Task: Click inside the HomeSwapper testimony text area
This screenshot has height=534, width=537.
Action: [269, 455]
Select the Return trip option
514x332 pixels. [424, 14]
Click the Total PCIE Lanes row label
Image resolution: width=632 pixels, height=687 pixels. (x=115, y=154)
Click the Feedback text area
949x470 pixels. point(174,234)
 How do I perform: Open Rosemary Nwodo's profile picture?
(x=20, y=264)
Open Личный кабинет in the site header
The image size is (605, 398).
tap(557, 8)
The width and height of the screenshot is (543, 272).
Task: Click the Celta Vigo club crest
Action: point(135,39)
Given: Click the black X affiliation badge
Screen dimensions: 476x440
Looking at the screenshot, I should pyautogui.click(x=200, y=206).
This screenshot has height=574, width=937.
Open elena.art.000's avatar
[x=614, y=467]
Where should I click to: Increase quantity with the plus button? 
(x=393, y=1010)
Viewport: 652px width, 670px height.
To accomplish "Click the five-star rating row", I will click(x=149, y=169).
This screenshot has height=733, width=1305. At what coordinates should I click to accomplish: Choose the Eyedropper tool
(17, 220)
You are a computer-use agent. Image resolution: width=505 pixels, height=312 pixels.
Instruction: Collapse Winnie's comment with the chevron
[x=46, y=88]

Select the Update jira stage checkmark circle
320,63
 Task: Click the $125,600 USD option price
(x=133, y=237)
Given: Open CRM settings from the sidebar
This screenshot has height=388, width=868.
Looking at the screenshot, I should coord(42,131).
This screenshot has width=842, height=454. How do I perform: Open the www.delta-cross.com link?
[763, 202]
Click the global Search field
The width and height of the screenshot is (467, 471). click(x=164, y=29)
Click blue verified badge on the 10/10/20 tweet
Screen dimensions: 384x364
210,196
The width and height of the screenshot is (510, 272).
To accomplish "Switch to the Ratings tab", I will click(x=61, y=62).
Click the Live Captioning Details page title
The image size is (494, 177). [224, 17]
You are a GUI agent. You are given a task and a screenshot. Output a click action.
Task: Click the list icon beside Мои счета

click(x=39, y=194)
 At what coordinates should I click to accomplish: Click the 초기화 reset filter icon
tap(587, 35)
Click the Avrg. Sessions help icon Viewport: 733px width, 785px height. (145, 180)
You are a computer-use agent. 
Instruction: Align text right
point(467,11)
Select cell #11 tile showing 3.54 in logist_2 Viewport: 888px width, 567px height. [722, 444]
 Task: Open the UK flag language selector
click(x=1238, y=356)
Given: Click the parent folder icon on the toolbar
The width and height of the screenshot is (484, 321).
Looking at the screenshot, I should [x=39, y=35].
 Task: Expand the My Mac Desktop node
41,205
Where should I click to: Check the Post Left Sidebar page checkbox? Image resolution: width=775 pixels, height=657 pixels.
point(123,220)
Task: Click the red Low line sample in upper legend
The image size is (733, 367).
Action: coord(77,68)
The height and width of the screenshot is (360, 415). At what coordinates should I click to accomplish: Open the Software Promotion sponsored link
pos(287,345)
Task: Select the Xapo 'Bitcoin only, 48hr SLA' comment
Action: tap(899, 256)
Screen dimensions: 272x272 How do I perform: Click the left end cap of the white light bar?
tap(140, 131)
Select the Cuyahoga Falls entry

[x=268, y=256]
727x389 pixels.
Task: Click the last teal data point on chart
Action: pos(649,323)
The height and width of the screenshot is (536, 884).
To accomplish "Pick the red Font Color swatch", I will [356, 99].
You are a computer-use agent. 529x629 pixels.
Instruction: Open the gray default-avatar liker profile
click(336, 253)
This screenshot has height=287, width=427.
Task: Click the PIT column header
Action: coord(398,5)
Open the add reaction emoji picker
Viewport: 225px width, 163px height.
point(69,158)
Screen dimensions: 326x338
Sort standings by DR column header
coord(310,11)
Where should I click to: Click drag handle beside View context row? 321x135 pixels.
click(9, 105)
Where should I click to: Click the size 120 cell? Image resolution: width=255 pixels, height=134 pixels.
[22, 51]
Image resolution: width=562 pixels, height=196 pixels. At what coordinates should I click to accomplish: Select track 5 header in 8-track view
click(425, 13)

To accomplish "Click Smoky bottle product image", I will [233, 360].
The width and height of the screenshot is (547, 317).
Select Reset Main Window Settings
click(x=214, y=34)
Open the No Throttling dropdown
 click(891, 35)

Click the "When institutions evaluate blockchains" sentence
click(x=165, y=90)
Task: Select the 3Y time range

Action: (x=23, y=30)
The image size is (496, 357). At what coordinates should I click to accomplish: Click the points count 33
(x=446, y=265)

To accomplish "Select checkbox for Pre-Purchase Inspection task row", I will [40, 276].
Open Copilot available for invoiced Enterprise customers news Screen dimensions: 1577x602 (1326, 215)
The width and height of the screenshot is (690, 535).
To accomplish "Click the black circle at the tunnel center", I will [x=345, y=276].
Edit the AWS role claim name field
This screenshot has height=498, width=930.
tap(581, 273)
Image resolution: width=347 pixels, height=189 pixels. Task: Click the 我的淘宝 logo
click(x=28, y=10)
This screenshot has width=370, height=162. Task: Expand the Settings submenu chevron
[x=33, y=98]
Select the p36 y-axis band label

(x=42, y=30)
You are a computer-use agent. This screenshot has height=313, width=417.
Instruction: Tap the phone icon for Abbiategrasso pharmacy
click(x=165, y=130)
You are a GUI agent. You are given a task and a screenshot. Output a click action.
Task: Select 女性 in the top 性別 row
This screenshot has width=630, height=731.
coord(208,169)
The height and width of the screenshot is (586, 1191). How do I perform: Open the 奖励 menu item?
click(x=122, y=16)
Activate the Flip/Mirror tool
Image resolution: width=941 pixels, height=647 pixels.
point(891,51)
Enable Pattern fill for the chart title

THE TASK: All lines from the one that contains "You are a computer-use agent. This" to the last line above must be given again exactly, with both included and nothing added.

WRITTEN SOLUTION:
You are a computer-use agent. This screenshot has height=313, width=417.
Instruction: Tap the phone icon for Abbiategrasso pharmacy
click(x=165, y=130)
You are a GUI agent. You are given a task and a screenshot. Output a click action.
Task: Select 女性 in the top 性別 row
This screenshot has width=630, height=731.
coord(208,169)
The height and width of the screenshot is (586, 1191). How do I perform: Open the 奖励 menu item?
click(x=122, y=16)
Activate the Flip/Mirror tool
Image resolution: width=941 pixels, height=647 pixels.
point(891,51)
Enable Pattern fill for the chart title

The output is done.